## START
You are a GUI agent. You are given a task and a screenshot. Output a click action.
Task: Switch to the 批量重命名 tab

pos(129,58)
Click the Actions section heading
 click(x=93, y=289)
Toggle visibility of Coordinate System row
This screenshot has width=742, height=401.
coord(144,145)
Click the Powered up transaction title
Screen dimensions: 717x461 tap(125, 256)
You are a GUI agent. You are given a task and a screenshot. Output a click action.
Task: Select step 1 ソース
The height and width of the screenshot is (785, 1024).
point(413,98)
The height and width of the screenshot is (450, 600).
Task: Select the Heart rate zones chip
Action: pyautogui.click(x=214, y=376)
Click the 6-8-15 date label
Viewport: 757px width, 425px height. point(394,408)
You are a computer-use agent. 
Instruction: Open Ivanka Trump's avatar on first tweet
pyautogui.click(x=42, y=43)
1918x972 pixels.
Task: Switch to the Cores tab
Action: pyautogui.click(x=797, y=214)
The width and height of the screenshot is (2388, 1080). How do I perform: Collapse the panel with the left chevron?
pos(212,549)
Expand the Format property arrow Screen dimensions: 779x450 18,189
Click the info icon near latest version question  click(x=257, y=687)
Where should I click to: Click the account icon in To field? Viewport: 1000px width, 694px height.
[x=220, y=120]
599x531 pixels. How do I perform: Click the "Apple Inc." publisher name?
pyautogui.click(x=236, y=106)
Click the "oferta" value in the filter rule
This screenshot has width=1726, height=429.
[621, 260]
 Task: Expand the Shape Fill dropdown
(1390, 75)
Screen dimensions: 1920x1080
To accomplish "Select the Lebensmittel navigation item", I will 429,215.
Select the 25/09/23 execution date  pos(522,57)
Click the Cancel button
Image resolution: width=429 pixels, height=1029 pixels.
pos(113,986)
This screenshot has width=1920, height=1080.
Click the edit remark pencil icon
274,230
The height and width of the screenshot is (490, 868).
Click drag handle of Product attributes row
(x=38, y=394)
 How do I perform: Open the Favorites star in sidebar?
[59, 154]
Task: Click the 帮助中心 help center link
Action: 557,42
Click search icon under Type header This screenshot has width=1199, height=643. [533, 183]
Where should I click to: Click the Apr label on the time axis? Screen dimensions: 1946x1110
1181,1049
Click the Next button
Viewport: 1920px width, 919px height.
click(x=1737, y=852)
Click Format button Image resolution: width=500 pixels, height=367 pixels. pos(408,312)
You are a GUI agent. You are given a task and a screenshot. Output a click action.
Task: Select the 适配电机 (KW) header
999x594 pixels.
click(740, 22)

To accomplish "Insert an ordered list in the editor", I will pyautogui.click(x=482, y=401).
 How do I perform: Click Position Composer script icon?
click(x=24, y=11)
## END
AIM: Please rewrite all of the entries above with "GUI agent" changed to "screen agent" and everything else left as it is.

SOLUTION TO THE PROBLEM:
You are a screen agent. You are given a task and a screenshot. Output a click action.
Task: Switch to the 批量重命名 tab

pos(129,58)
Click the Actions section heading
 click(x=93, y=289)
Toggle visibility of Coordinate System row
This screenshot has width=742, height=401.
coord(144,145)
Click the Powered up transaction title
Screen dimensions: 717x461 tap(125, 256)
You are a screen agent. You are given a task and a screenshot. Output a click action.
Task: Select step 1 ソース
The height and width of the screenshot is (785, 1024).
point(413,98)
The height and width of the screenshot is (450, 600).
Task: Select the Heart rate zones chip
Action: pyautogui.click(x=214, y=376)
Click the 6-8-15 date label
Viewport: 757px width, 425px height. point(394,408)
You are a computer-use agent. 
Instruction: Open Ivanka Trump's avatar on first tweet
pyautogui.click(x=42, y=43)
1918x972 pixels.
Task: Switch to the Cores tab
Action: pyautogui.click(x=797, y=214)
The width and height of the screenshot is (2388, 1080). How do I perform: Collapse the panel with the left chevron?
pos(212,549)
Expand the Format property arrow Screen dimensions: 779x450 18,189
Click the info icon near latest version question  click(x=257, y=687)
Where should I click to: Click the account icon in To field? Viewport: 1000px width, 694px height.
[x=220, y=120]
599x531 pixels. How do I perform: Click the "Apple Inc." publisher name?
pyautogui.click(x=236, y=106)
Click the "oferta" value in the filter rule
This screenshot has width=1726, height=429.
[621, 260]
 Task: Expand the Shape Fill dropdown
(1390, 75)
Screen dimensions: 1920x1080
To accomplish "Select the Lebensmittel navigation item", I will 429,215.
Select the 25/09/23 execution date  pos(522,57)
Click the Cancel button
Image resolution: width=429 pixels, height=1029 pixels.
pos(113,986)
This screenshot has width=1920, height=1080.
Click the edit remark pencil icon
274,230
The height and width of the screenshot is (490, 868).
Click drag handle of Product attributes row
(x=38, y=394)
 How do I perform: Open the Favorites star in sidebar?
[59, 154]
Task: Click the 帮助中心 help center link
Action: 557,42
Click search icon under Type header This screenshot has width=1199, height=643. [533, 183]
Where should I click to: Click the Apr label on the time axis? Screen dimensions: 1946x1110
1181,1049
Click the Next button
Viewport: 1920px width, 919px height.
click(x=1737, y=852)
Click Format button Image resolution: width=500 pixels, height=367 pixels. pos(408,312)
You are a screen agent. You are given a task and a screenshot. Output a click action.
Task: Select the 适配电机 (KW) header
999x594 pixels.
click(740, 22)

To accomplish "Insert an ordered list in the editor", I will pyautogui.click(x=482, y=401).
 How do I perform: Click Position Composer script icon?
click(x=24, y=11)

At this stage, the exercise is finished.